Aim of the task: Write out nothing but the lines from the one containing "Solo the Clarinet channel in NotePerformer" through the last line below, both included, and without the pictures.

Input data:
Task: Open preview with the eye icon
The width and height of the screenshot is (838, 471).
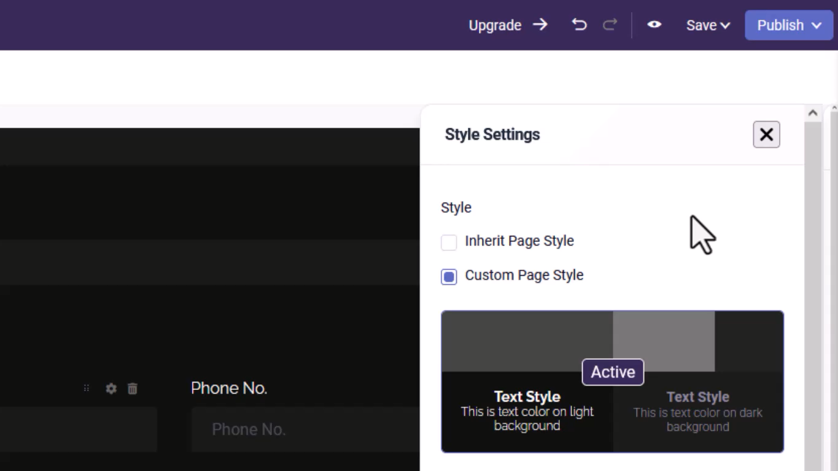Action: [x=654, y=25]
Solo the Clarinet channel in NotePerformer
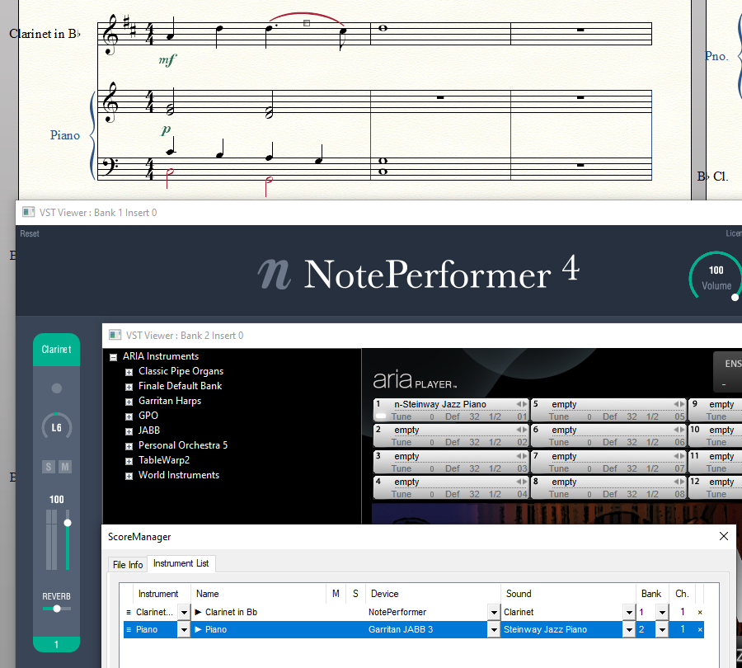This screenshot has width=742, height=668. pyautogui.click(x=49, y=468)
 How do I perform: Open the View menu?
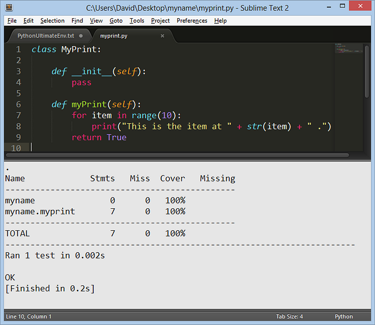point(96,21)
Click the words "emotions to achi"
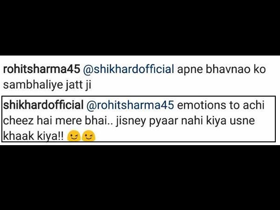The width and height of the screenshot is (280, 210). tap(221, 105)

Answer for this exercise:
Solo the Clarinet channel in NotePerformer
This screenshot has width=742, height=668. pyautogui.click(x=49, y=468)
 How do I perform: Open the View menu?
point(96,21)
Click the words "emotions to achi"
The width and height of the screenshot is (280, 210). tap(221, 105)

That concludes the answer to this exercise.